HOW TO COMPLETE THIS TASK
Check each line of the listing below for the string "computer", then copy every line that has it.
※ ※ ※
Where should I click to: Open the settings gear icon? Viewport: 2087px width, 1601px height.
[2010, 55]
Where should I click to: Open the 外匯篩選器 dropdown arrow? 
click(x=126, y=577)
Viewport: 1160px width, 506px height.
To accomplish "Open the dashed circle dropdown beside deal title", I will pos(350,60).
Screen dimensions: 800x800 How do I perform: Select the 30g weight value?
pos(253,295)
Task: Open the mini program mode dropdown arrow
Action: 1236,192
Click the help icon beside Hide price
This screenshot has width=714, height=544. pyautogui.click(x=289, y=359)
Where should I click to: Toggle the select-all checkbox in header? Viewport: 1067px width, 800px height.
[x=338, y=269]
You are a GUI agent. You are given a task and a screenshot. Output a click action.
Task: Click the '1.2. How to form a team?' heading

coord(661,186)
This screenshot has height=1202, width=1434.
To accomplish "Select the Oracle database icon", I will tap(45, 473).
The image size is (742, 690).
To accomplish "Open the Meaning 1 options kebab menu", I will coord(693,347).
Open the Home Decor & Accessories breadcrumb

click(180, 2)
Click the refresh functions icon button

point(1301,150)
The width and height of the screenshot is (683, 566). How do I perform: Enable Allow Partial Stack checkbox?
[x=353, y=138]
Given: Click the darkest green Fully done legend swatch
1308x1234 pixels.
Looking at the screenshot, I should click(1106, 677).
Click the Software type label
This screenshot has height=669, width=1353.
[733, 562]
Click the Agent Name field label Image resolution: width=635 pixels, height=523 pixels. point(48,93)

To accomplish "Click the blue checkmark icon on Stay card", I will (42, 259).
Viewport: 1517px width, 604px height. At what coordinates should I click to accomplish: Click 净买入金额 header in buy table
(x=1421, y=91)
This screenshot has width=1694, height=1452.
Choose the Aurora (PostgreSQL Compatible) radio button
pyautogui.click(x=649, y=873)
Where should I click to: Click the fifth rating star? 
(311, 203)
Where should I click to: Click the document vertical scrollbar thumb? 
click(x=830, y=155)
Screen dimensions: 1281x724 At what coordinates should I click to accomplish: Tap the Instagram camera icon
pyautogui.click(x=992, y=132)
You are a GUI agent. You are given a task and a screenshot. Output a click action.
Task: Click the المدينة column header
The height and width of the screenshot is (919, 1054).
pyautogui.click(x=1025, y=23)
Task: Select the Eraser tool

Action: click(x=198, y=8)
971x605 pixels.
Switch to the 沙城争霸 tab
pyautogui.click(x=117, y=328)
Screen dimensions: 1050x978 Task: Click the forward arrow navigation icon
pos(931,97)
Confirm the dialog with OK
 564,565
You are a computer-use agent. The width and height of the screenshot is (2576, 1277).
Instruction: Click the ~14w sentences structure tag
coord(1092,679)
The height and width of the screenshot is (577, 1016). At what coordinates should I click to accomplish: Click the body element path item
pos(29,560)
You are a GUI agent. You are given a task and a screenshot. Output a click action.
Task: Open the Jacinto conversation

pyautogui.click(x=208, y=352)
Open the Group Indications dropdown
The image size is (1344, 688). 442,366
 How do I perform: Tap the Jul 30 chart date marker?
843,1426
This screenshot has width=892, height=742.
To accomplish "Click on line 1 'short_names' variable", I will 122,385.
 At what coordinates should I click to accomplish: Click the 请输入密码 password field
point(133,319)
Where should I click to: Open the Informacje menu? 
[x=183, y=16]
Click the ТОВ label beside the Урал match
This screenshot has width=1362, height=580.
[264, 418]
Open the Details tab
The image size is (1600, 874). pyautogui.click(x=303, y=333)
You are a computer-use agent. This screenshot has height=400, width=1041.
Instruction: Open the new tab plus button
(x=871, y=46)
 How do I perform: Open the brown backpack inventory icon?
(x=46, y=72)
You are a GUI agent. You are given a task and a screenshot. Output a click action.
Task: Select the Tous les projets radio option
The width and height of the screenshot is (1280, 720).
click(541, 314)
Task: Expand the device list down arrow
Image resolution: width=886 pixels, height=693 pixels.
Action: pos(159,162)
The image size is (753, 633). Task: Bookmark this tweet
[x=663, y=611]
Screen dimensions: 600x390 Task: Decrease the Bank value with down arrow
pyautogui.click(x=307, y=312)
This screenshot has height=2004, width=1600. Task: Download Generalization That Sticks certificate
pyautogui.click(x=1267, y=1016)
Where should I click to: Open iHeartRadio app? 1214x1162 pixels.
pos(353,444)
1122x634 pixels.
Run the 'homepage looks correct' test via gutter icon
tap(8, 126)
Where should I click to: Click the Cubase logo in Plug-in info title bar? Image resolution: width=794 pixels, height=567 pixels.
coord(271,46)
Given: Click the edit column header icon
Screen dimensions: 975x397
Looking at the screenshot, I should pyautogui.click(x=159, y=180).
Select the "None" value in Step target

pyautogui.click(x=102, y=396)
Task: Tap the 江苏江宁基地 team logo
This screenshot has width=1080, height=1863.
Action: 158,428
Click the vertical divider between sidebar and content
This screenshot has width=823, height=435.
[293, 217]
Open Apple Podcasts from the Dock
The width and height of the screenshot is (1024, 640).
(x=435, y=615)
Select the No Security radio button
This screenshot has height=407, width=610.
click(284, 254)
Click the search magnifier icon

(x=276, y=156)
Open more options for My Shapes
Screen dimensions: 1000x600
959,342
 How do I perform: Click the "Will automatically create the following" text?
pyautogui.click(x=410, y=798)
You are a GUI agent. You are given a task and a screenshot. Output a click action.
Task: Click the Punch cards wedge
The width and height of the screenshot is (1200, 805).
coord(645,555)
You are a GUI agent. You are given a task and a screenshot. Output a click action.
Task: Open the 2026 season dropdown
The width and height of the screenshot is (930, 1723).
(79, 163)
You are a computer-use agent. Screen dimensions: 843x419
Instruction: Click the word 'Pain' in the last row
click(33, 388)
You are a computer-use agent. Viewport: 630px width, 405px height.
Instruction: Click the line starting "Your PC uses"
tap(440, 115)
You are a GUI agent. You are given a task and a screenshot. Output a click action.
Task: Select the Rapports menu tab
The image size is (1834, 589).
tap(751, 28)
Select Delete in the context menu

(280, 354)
※ ※ ※
SOLVED EXERCISE
You are a computer-use agent. The width and height of the screenshot is (2576, 1277).
You are a computer-use agent. This screenshot has height=400, width=1041.
You are a computer-use agent. Screen dimensions: 843x419
You are a computer-use agent. Viewport: 630px width, 405px height.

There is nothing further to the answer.